The UNMIL (United National Mission to Liberia) is one minute up the road from my work

Liberians use both US dollars and Liberian dollars (or Liberty). I have yet to change money, because everything has been priced in USD. I've received change in Liberian dollars however, so I have some Liberian dollars now. The exchange is roughly 70 Liberian dollars to 1 USD. I've noticed that when purchasing cheaper goods and services, Liberian dollars is better: taxi services (non-chartered), leaving a tip, etc. The money notes are quite dirty here (both the US dollars and the Liberian dollars), I find that a lot of the notes are brown in color and damp.

The dynamic between repats and expats is quite fascinating. After the war, expats were first on the scene, however now that more and more repats have returned to the country and want to (and have the capability to) participate in the development of Liberia, it seems a little bit of a challenge for them to find an appropriate fitting (especially for their skills). There will be more on this later, because I believe this is the state Liberia finds itself in as more and more repats return.

Tuesday, May 25, 2010

Intra-Africa travel and a couple interesting articles

Intra-Africa Travel

I've had a relaxing week in Ghana with family and friends, and I leave for Liberia on Saturday. This is my first trip to another African country by air, and I've been stunned at ticket prices! A 2-hour flight from Accra to Monrovia on Kenya Airways - USD570!!

Two Interesting Articles 

The first article is an AllAfrica interview with President Ellen Johnson Sirleaf: http://allafrica.com/stories/201005240600.html  Below is a portion of the interview:

AA:"How do you think development can best be achieved?"
President Sirleaf: "The best way to make development work is to ensure that the priorities are established by the people themselves. This is why our poverty reduction strategy came out of a rigorous process of consultation and participation by people across the country."

AA: "Did your efforts to involve people across the country in the poverty reduction strategy result in a buy-in from the Liberian people?"
President Sirleaf: "A definite buy-in. For the first time, people from the villages could say they sat in meetings and were asked "what do you think you want your government to do?" Three priorities came out quite clearly - roads, education and health."

AA: "And that influenced your strategy?"
President Sirleaf: "Absolutely. We were thinking education would be number one.

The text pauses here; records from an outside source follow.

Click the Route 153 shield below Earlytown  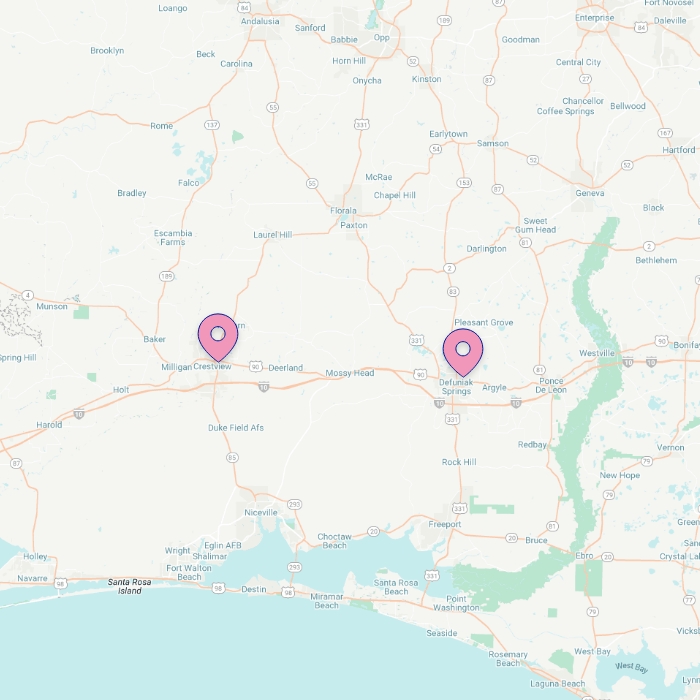tap(464, 183)
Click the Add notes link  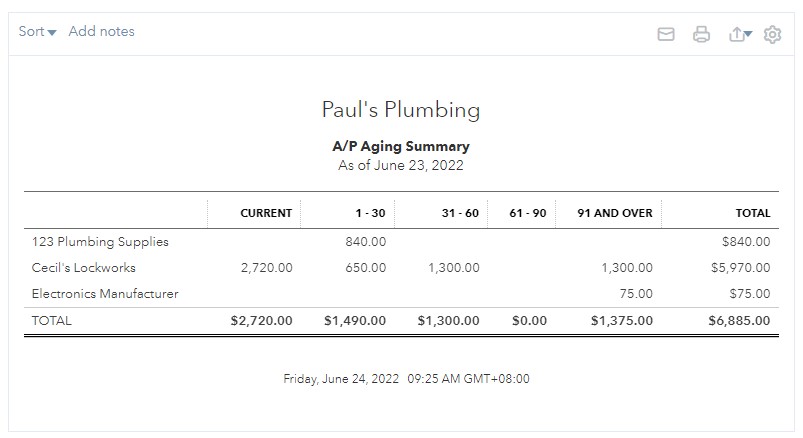tap(101, 31)
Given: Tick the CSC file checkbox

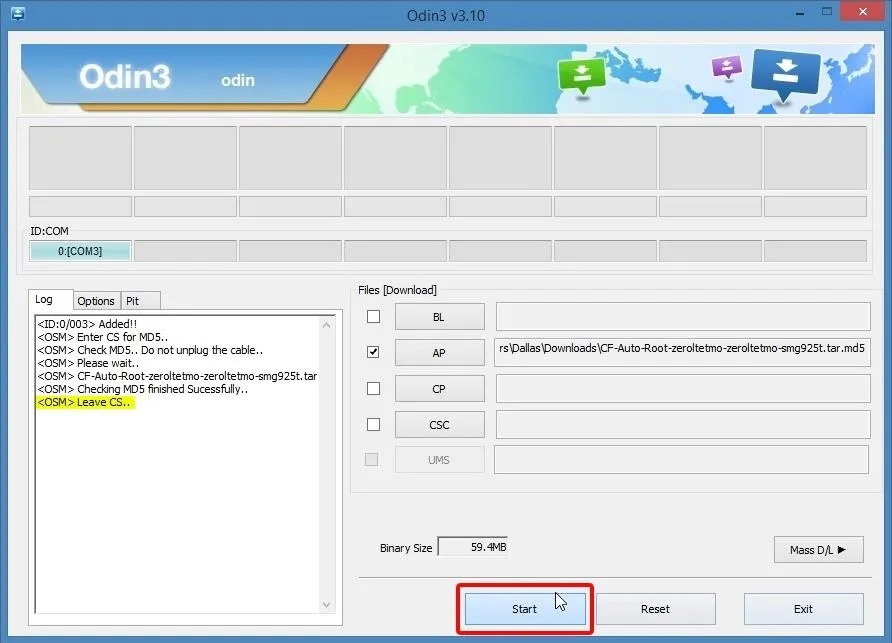Looking at the screenshot, I should coord(373,424).
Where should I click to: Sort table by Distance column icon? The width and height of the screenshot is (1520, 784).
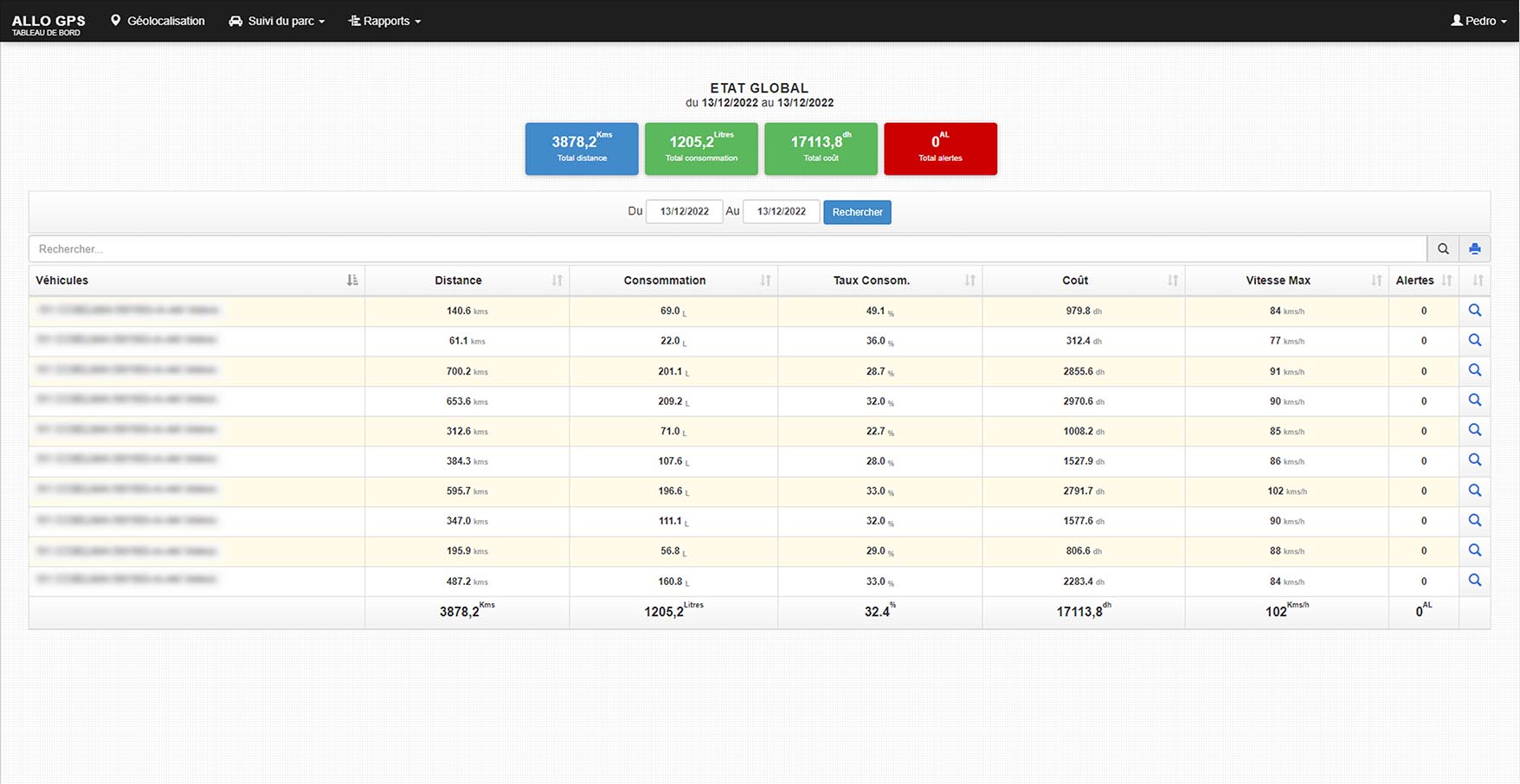(557, 280)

But they convinced us that roads was number one because, as they said, they couldn't take their produce to market, they couldn't take their children to schools or the health centers if there was no mobility, if there was no way to get there. So our strategy has been to respond to what we know the people want."

My two cents:
The question of 'who knows what's best for a community' is a historic struggle with development. I believe what President Sirleaf stated in her response is spot on, ensuring that Liberians are a part of setting the priorities of their development will go a long way in the success of the country's poverty reduction.

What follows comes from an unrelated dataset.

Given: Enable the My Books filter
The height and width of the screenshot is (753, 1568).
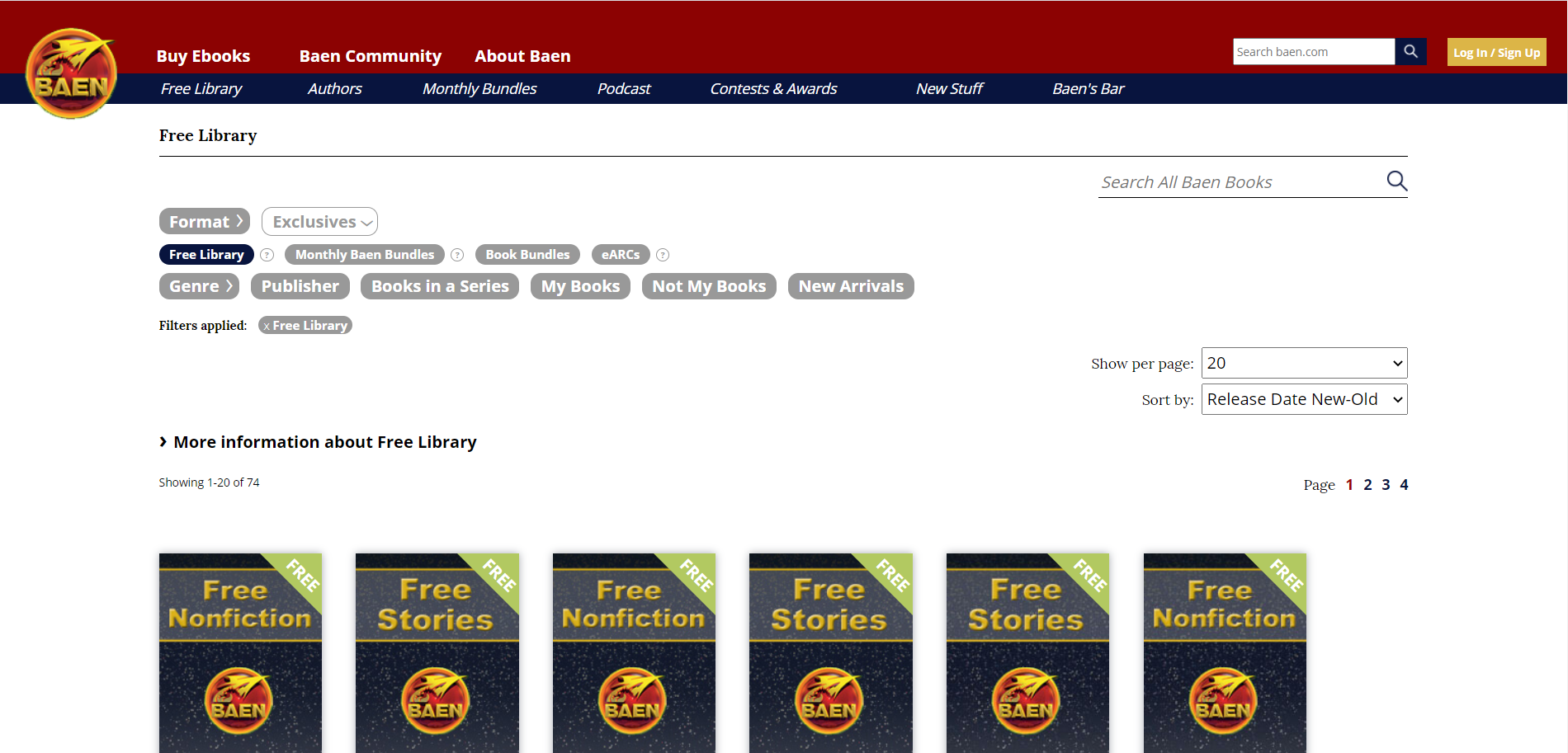Looking at the screenshot, I should (x=579, y=286).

It is normal to have debates on what third-world governments feel are the needs of their country versus what international donor agencies feel are the needs of a country, yet at times we forget to challenge how these governments have come to their conclusions and whether they have consulted their citizens. I am not sure how consultations were conducted in Liberia and whether they were representative of the country as a whole, but it is encouraging that President Sirleaf's administration deemed this component as a priority while devising a poverty reduction strategy for Liberia.

This discussion also links directly to my internship given that one of The Secretariat's primary objectives is to: 'Enhance alignment between Liberia’s Poverty Reduction Strategy (PRS) and philanthropist-supported activities by identifying specific strategic opportunities.' I know I will be writing more on this in subsequent posts.